◆ **WORK REQUEST**
Word-for-word repetition of the records below is needed, but only from the line holding "Where should I" through the final line, with pictures excluded.

◆ **MATERIAL SUPPLIED**
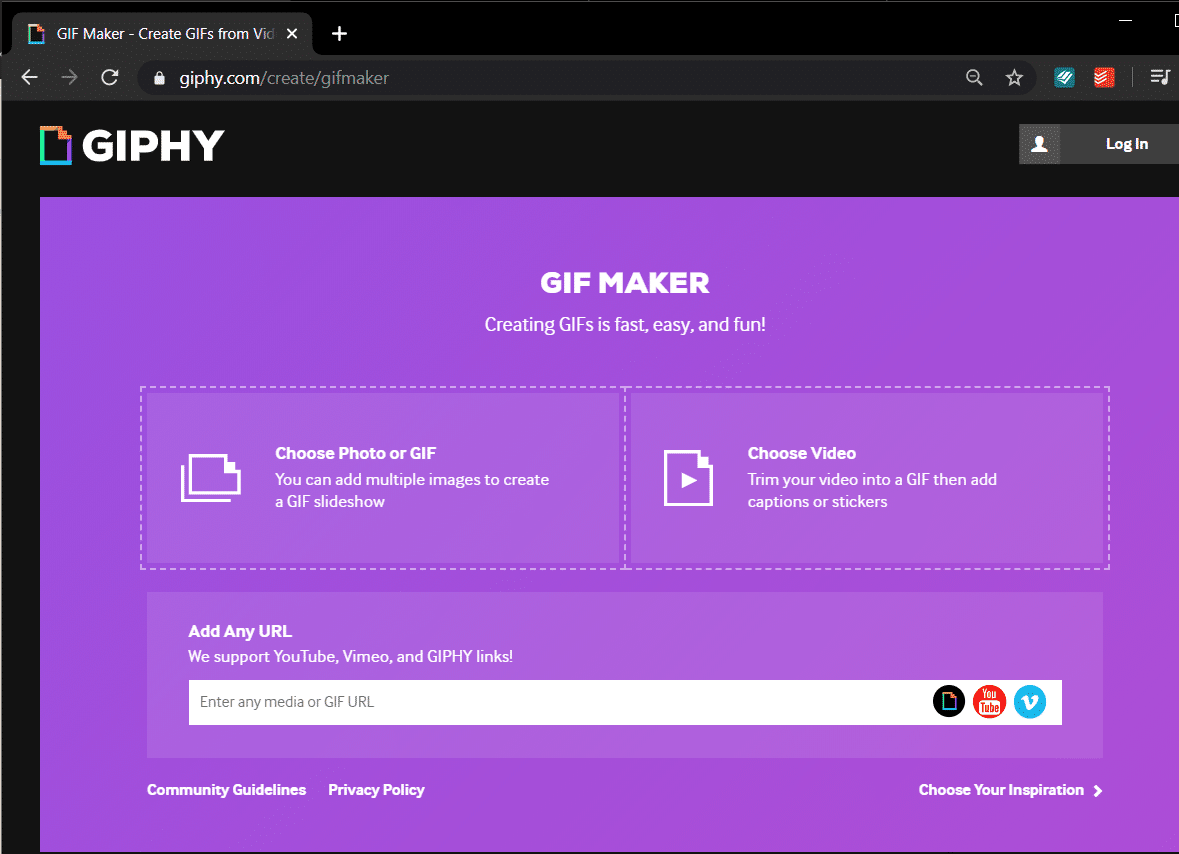Open the Privacy Policy link
The width and height of the screenshot is (1179, 854).
click(x=376, y=790)
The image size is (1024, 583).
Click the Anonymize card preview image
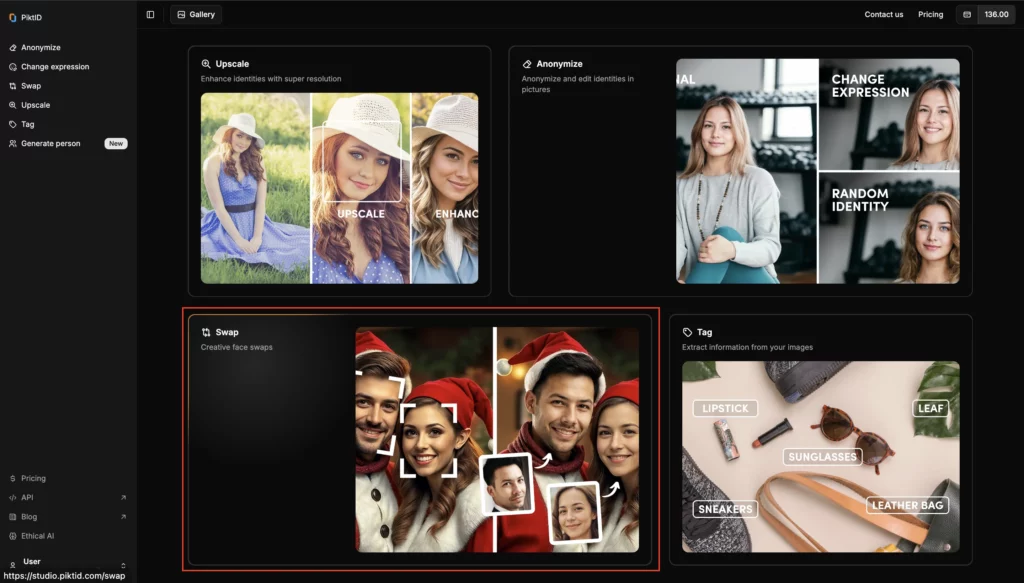[817, 172]
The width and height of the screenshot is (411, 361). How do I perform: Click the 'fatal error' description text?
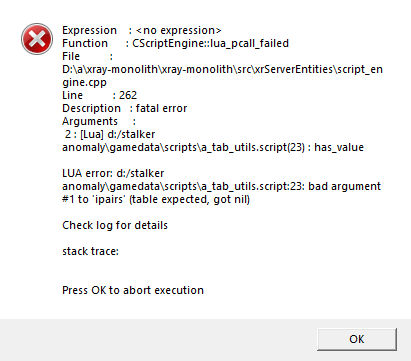(x=161, y=108)
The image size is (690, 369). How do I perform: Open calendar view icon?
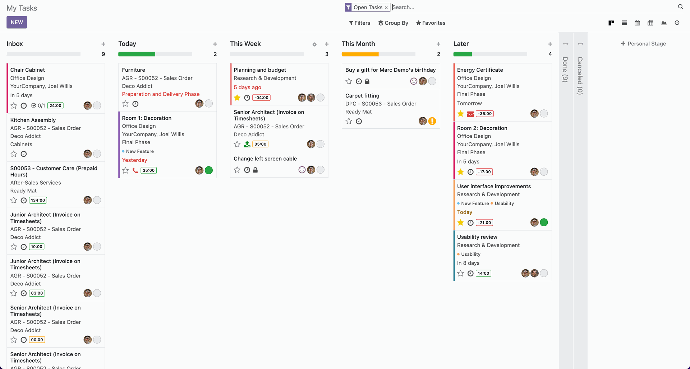pos(637,23)
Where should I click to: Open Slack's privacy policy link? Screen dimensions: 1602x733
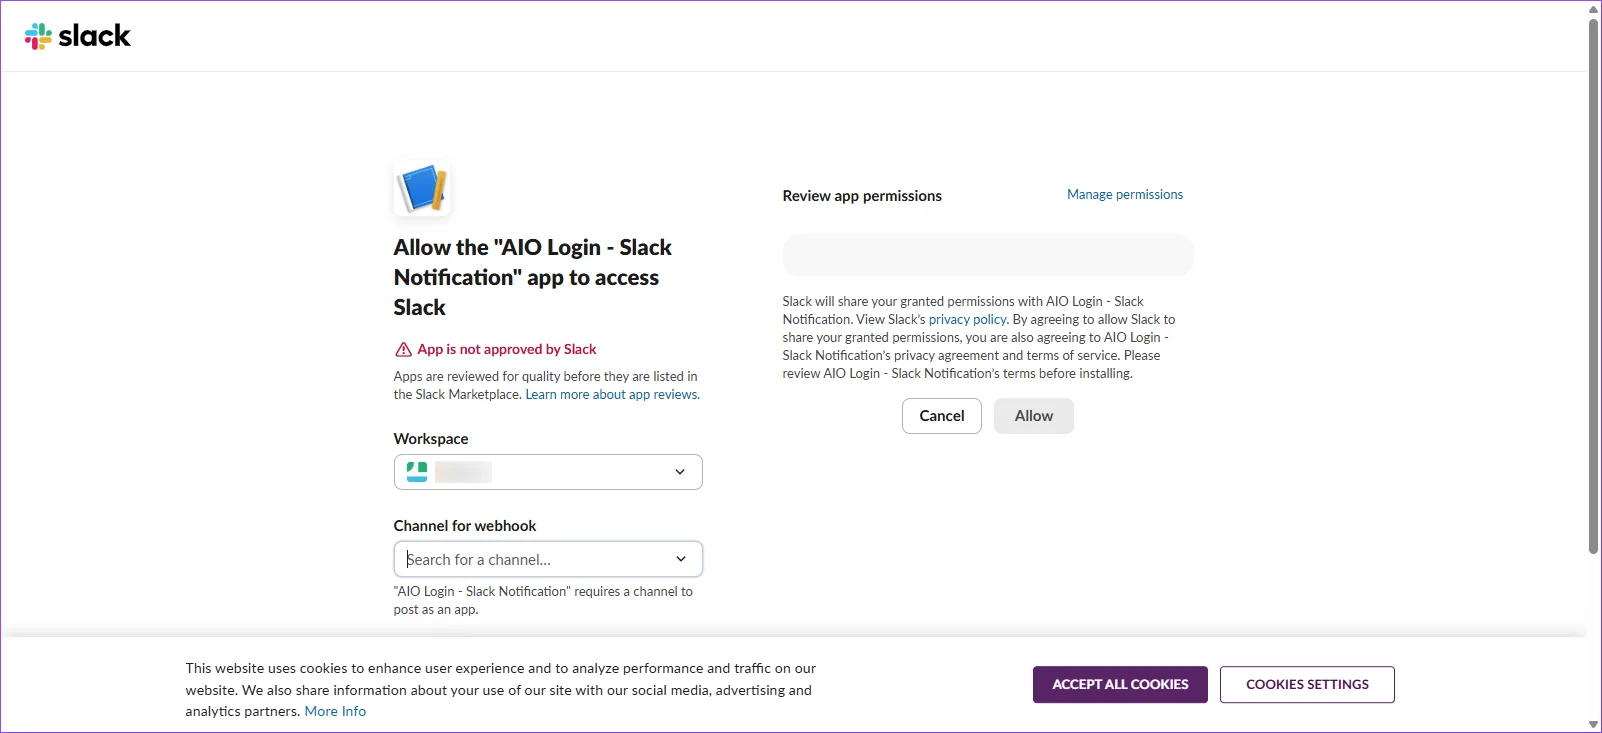967,320

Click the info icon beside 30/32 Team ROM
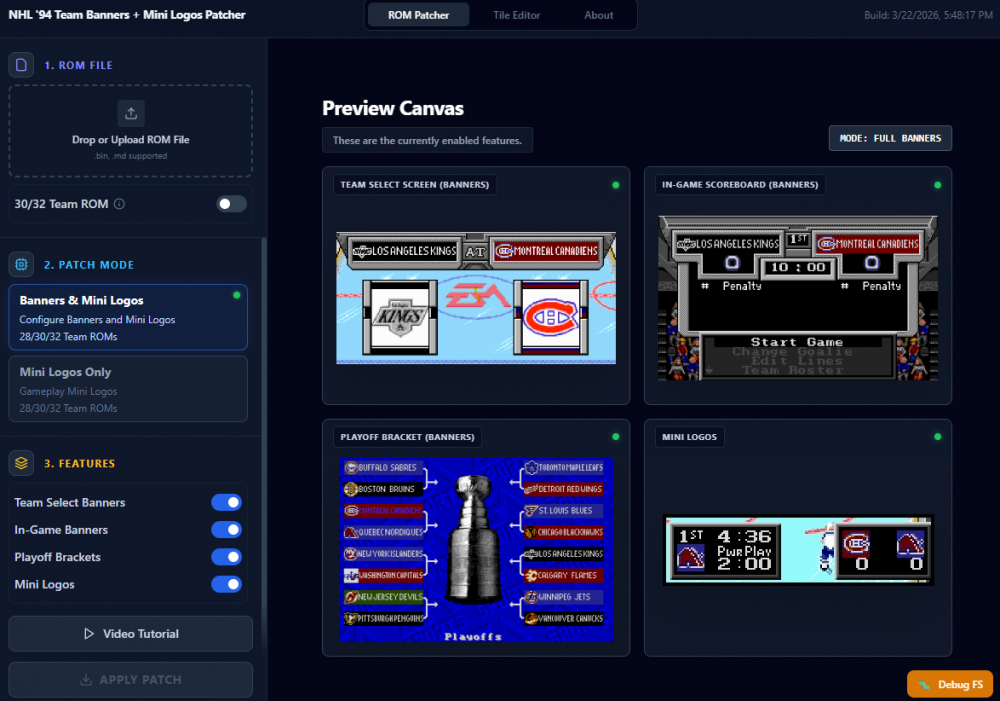pos(119,204)
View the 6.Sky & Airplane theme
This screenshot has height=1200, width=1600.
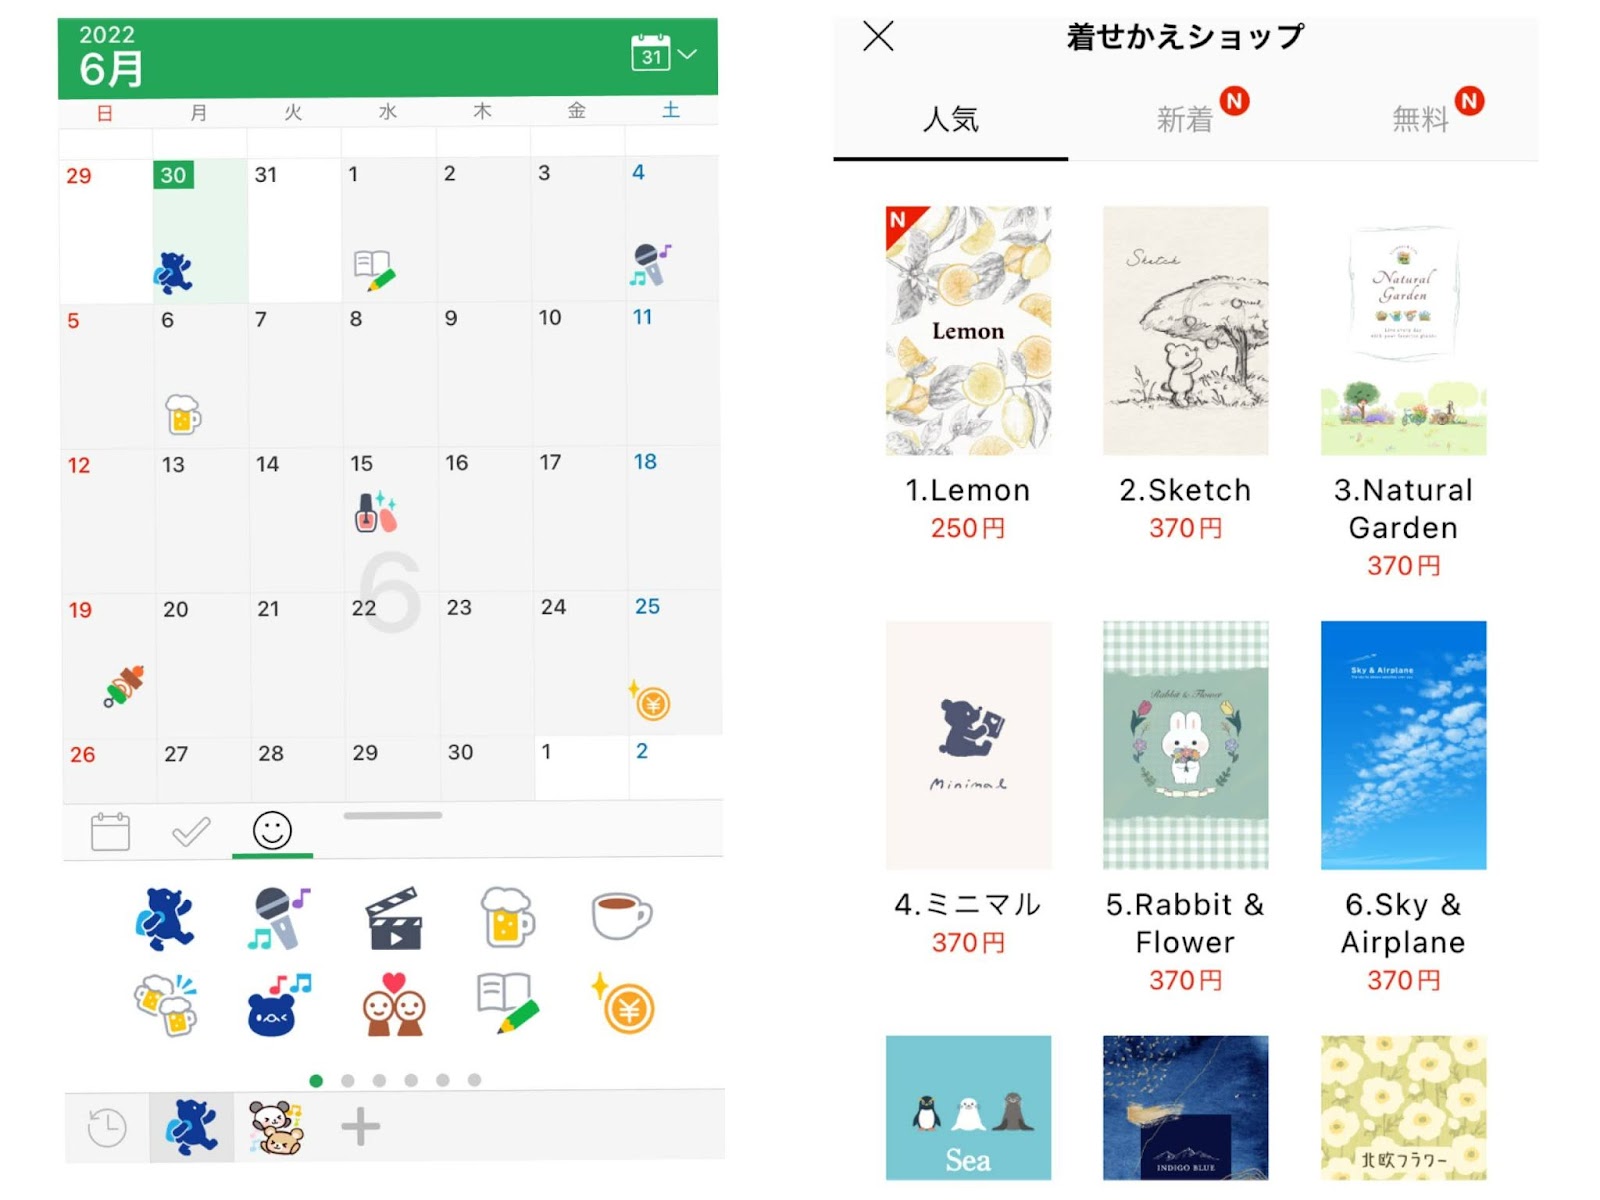pos(1403,745)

◆ **WRITTEN SOLUTION**
Where should I click to: Open Slack's privacy policy link? Screen dimensions: 1602x733
967,320

Click the info icon beside 30/32 Team ROM
pos(119,204)
View the 6.Sky & Airplane theme
This screenshot has height=1200, width=1600.
pos(1403,745)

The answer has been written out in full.